§ **Activity**:
Below are the entries; give again exactly the lines from the one mentioning "Identify the click" through the one mentioning "Marcus Abboud (157, 1801)", inclusive.

§ **Data records**:
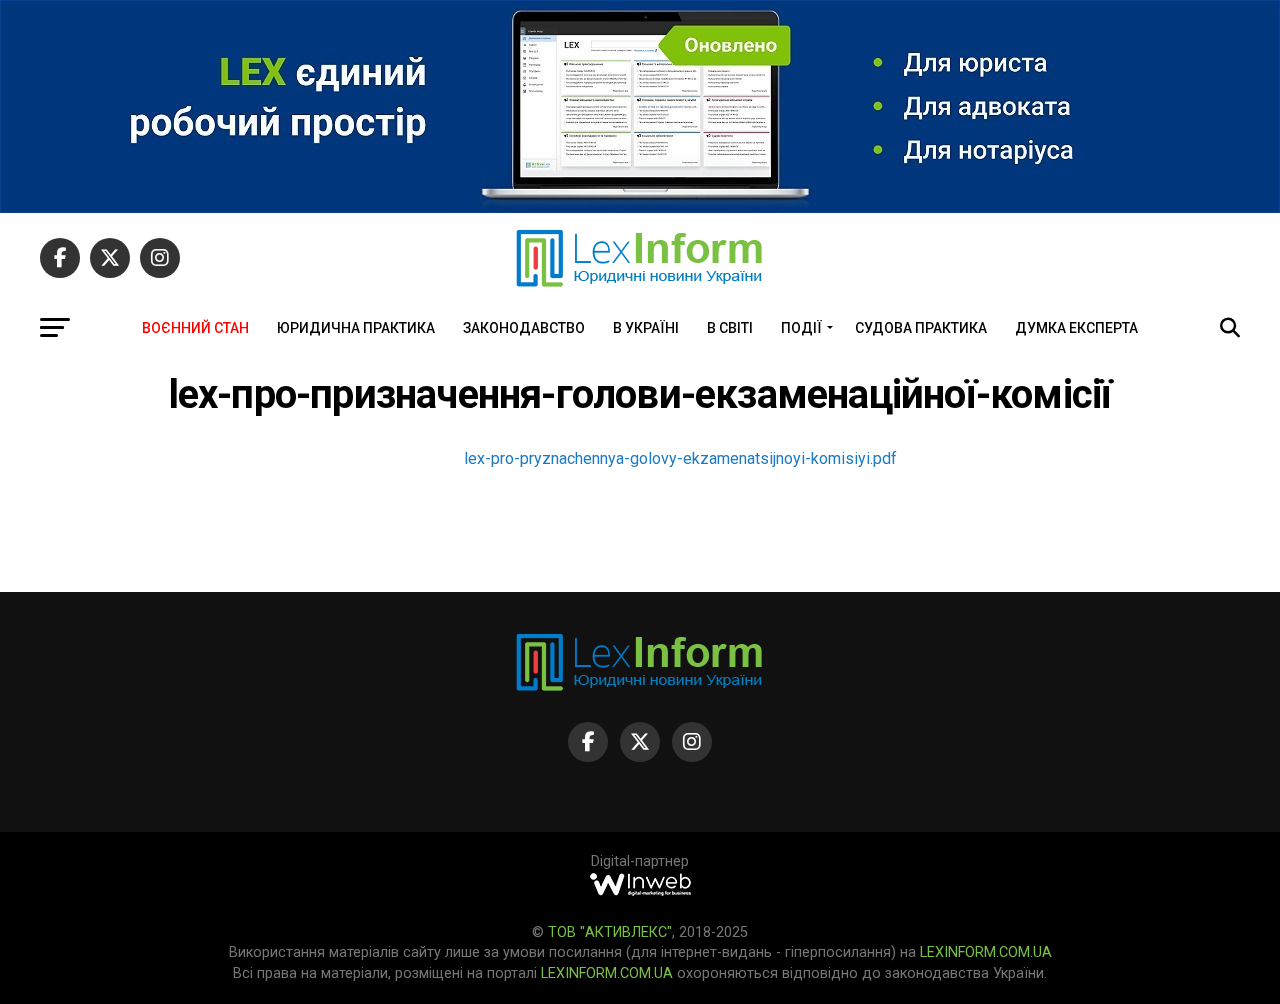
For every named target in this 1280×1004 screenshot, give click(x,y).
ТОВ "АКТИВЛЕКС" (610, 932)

==

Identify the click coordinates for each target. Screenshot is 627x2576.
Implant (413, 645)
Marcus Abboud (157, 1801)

---

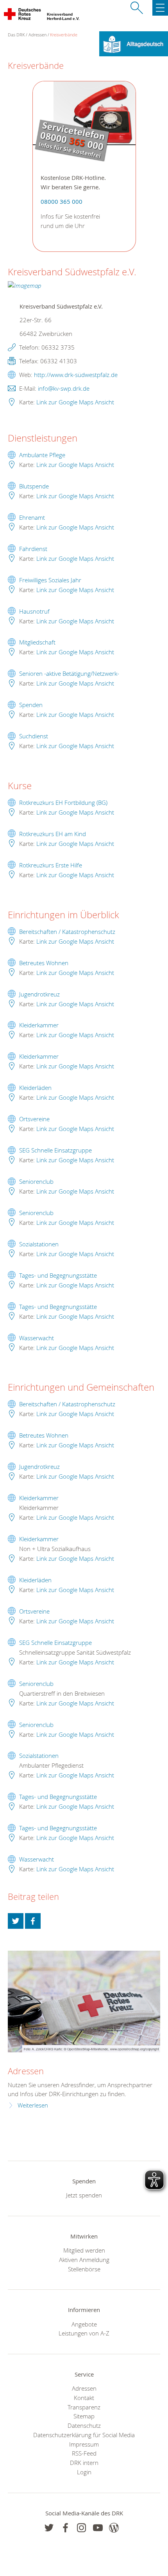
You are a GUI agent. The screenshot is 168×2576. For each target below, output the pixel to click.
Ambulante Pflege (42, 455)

§ **Answer below**:
Identify the click coordinates for each target. Screenshot is 627x2576.
Implant (413, 645)
Marcus Abboud (157, 1801)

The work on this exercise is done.